= What you are asked to do =
Render the entries as a numbered list, from their first line through the line containing "Action: pyautogui.click(x=48, y=197)". Leave out any blank lines.

▬▬▬

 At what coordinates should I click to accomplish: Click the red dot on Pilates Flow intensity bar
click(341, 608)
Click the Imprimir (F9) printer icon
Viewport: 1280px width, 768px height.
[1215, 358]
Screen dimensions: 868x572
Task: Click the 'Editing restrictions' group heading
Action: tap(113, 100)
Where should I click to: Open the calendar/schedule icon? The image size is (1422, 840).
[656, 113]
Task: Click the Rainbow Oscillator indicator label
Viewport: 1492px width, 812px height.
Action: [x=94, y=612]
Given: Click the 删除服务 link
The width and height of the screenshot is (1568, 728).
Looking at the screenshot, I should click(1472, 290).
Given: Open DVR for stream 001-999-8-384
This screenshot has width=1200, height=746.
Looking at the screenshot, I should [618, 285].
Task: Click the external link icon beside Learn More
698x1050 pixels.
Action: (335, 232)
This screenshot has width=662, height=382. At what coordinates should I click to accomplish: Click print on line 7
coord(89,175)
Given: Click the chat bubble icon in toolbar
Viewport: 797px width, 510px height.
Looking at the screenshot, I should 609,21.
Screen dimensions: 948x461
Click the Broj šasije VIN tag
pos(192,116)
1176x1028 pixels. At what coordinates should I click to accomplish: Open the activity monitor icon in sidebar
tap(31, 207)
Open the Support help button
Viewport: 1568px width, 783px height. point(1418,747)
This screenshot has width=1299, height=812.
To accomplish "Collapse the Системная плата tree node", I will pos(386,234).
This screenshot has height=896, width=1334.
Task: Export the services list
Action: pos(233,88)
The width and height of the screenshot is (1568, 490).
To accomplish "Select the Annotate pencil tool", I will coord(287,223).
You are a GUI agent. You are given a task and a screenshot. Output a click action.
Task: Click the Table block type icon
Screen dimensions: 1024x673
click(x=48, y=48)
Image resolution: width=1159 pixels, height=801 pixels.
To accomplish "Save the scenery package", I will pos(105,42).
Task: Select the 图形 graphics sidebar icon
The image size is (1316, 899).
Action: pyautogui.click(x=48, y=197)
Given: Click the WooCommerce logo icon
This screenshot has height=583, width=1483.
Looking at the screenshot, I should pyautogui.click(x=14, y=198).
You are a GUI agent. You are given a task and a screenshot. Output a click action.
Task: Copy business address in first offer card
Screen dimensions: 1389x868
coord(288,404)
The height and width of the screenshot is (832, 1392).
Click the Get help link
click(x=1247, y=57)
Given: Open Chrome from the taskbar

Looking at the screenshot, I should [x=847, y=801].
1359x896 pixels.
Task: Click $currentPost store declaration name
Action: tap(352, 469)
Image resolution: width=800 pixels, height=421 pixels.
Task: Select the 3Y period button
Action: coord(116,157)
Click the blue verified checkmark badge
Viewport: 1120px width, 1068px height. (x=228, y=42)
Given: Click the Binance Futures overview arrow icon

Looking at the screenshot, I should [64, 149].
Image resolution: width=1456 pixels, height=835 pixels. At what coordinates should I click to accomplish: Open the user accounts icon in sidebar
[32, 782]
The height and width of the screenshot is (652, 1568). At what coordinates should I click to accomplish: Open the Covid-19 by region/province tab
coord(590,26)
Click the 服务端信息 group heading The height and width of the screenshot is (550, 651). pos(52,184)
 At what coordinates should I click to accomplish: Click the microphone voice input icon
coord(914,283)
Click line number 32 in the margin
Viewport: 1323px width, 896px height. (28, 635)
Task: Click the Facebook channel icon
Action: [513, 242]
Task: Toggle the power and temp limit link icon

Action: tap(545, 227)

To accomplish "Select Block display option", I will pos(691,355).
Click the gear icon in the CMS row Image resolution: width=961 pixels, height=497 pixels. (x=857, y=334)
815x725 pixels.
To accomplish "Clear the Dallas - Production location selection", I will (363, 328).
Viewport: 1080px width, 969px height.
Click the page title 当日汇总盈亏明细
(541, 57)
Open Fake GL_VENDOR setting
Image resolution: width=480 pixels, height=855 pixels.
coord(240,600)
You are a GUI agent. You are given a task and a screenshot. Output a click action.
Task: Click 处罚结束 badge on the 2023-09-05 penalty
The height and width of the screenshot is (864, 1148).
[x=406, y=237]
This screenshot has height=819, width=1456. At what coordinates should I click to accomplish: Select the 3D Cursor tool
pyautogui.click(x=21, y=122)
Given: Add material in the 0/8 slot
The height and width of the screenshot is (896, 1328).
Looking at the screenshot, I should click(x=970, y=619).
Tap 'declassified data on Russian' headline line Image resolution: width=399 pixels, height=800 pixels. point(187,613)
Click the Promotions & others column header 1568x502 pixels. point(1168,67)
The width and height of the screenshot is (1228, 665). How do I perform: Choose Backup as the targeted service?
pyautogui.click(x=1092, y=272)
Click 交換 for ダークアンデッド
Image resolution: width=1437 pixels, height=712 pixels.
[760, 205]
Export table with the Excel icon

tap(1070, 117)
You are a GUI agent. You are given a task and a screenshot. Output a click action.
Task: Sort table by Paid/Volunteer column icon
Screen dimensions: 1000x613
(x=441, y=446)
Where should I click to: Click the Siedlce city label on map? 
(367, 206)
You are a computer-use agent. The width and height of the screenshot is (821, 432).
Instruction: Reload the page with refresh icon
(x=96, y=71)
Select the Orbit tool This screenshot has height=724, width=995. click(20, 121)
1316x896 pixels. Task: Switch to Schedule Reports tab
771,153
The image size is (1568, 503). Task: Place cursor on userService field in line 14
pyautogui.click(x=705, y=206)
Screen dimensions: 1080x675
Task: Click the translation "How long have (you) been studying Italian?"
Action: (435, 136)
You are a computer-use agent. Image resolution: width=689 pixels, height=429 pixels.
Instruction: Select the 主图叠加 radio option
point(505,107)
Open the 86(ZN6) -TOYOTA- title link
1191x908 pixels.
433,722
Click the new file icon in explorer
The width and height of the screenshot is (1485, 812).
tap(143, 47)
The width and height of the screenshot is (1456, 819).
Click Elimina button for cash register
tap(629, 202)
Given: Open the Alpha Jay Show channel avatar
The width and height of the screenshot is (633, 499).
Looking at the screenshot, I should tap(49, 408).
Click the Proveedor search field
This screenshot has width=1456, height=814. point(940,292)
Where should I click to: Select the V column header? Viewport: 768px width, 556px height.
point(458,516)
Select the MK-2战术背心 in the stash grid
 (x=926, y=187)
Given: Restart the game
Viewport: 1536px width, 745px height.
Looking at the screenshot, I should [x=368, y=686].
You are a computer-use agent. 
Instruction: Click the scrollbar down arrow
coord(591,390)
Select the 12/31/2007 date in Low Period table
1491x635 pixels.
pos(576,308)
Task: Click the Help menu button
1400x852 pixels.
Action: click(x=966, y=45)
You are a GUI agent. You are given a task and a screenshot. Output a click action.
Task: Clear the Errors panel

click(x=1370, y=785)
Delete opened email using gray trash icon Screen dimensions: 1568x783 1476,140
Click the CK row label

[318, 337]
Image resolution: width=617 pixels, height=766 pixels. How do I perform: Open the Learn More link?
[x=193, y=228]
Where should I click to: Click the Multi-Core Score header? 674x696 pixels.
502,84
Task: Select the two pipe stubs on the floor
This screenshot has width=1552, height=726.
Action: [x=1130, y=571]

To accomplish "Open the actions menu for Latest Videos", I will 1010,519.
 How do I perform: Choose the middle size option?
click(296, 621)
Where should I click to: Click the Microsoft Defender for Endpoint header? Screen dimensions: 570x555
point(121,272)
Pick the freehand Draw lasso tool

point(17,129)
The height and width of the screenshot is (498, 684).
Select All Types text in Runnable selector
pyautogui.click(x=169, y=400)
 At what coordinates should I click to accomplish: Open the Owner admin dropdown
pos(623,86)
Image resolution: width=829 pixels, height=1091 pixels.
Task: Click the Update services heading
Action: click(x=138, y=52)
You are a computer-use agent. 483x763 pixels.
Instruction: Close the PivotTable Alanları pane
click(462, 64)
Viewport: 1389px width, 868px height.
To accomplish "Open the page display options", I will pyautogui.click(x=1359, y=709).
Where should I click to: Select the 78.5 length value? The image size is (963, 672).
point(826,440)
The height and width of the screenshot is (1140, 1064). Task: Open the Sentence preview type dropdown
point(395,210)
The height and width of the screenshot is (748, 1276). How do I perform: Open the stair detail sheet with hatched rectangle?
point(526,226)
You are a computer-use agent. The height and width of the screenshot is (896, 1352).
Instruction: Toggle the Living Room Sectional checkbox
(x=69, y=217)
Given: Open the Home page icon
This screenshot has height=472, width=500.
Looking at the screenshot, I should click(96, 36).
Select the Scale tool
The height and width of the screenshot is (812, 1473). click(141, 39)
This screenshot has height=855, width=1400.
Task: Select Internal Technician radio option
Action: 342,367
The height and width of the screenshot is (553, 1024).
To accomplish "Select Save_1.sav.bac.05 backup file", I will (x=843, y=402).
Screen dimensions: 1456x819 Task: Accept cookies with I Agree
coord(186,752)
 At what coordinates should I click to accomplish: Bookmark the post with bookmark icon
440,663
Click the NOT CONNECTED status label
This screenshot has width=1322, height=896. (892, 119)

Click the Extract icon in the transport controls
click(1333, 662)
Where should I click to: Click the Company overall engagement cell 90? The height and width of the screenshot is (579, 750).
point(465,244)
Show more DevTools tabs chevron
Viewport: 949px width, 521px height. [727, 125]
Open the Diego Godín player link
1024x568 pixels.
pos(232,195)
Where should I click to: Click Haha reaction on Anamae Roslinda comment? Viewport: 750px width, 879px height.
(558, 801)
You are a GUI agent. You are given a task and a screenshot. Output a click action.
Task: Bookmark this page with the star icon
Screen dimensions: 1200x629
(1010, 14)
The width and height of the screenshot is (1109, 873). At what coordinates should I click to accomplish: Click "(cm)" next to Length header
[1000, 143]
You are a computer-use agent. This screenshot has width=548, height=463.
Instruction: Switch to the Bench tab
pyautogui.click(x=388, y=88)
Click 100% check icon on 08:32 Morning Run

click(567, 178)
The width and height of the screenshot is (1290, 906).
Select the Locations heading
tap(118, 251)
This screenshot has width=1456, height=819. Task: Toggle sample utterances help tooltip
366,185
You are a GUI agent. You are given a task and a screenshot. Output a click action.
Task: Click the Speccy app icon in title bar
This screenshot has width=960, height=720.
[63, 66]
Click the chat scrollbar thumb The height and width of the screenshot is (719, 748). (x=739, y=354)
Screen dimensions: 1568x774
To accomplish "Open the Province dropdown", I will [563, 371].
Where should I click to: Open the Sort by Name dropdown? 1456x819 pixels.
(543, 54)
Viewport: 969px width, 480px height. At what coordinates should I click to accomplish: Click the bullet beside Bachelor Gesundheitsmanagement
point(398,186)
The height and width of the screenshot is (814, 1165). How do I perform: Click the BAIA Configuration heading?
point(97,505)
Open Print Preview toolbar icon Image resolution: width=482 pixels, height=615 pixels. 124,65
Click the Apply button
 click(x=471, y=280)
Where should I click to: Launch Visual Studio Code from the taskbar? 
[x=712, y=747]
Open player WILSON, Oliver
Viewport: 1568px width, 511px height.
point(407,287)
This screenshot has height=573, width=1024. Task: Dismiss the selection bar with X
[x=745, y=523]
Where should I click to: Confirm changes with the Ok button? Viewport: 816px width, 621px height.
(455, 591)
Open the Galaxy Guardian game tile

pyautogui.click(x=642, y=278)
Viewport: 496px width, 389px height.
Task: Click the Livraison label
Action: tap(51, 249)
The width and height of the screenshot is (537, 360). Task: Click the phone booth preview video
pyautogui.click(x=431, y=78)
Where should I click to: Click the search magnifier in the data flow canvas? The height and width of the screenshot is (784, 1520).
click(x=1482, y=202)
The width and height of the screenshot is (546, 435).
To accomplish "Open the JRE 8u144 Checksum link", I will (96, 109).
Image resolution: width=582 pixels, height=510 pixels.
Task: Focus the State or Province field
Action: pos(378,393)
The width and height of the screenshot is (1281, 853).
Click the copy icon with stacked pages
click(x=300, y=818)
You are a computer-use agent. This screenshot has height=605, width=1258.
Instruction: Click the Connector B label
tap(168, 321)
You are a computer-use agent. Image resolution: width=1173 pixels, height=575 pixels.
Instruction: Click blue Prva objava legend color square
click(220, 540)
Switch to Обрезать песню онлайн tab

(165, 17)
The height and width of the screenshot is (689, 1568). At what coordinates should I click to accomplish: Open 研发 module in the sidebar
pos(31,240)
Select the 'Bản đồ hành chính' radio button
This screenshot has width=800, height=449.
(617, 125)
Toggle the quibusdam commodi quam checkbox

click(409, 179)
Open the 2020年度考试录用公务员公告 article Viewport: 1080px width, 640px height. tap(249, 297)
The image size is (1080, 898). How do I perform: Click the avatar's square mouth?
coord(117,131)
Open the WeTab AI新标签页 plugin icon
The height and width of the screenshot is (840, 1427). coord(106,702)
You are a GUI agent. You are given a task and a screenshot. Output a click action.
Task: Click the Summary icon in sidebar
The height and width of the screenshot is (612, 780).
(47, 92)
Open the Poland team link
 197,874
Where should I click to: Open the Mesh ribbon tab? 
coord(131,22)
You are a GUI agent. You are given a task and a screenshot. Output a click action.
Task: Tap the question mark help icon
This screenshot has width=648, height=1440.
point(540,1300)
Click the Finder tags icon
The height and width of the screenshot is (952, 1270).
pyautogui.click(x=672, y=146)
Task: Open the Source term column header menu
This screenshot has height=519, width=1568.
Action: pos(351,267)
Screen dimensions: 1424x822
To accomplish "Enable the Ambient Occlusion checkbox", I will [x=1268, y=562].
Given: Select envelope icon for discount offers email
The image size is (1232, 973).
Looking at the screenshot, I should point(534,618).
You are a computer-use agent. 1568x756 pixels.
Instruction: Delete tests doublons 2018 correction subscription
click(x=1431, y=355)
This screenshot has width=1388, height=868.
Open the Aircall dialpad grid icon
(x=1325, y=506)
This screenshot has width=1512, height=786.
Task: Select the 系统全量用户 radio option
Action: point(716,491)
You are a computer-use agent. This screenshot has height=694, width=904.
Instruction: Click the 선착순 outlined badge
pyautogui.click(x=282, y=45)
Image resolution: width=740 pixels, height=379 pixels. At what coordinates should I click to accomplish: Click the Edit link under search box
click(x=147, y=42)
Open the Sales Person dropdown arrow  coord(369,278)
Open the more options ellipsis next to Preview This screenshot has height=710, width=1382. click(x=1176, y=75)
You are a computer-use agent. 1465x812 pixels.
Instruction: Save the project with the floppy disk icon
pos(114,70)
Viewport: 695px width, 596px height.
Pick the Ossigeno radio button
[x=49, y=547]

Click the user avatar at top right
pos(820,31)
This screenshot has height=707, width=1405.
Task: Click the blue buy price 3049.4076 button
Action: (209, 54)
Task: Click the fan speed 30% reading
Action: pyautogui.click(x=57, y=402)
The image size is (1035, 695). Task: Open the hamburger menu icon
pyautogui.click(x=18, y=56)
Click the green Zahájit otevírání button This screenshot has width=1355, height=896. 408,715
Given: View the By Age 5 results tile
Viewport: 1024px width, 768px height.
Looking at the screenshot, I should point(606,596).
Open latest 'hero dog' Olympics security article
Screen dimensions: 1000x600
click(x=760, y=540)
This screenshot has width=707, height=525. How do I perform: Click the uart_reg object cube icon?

▬▬▬

= Answer =
1.  At what coordinates should I click to accomplish: Click the red dot on Pilates Flow intensity bar
2. click(341, 608)
3. Click the Imprimir (F9) printer icon
4. Viewport: 1280px width, 768px height.
5. [1215, 358]
6. Screen dimensions: 868x572
7. Task: Click the 'Editing restrictions' group heading
8. Action: tap(113, 100)
9. Where should I click to: Open the calendar/schedule icon? The image size is (1422, 840).
10. [656, 113]
11. Task: Click the Rainbow Oscillator indicator label
12. Viewport: 1492px width, 812px height.
13. Action: [x=94, y=612]
14. Given: Click the 删除服务 link
15. The width and height of the screenshot is (1568, 728).
16. Looking at the screenshot, I should click(1472, 290).
17. Given: Open DVR for stream 001-999-8-384
18. This screenshot has width=1200, height=746.
19. Looking at the screenshot, I should [618, 285].
20. Task: Click the external link icon beside Learn More
21. 698x1050 pixels.
22. Action: (335, 232)
23. This screenshot has width=662, height=382. At what coordinates should I click to accomplish: Click print on line 7
24. coord(89,175)
25. Given: Click the chat bubble icon in toolbar
26. Viewport: 797px width, 510px height.
27. Looking at the screenshot, I should 609,21.
28. Screen dimensions: 948x461
29. Click the Broj šasije VIN tag
30. pos(192,116)
31. 1176x1028 pixels. At what coordinates should I click to accomplish: Open the activity monitor icon in sidebar
32. tap(31, 207)
33. Open the Support help button
34. Viewport: 1568px width, 783px height. point(1418,747)
35. This screenshot has width=1299, height=812.
36. To accomplish "Collapse the Системная плата tree node", I will pos(386,234).
37. This screenshot has height=896, width=1334.
38. Task: Export the services list
39. Action: pos(233,88)
40. The width and height of the screenshot is (1568, 490).
41. To accomplish "Select the Annotate pencil tool", I will coord(287,223).
42. You are a GUI agent. You are given a task and a screenshot. Output a click action.
43. Task: Click the Table block type icon
44. Screen dimensions: 1024x673
45. click(x=48, y=48)
46. Image resolution: width=1159 pixels, height=801 pixels.
47. To accomplish "Save the scenery package", I will pos(105,42).
48. Task: Select the 图形 graphics sidebar icon
49. The image size is (1316, 899).
50. Action: pyautogui.click(x=48, y=197)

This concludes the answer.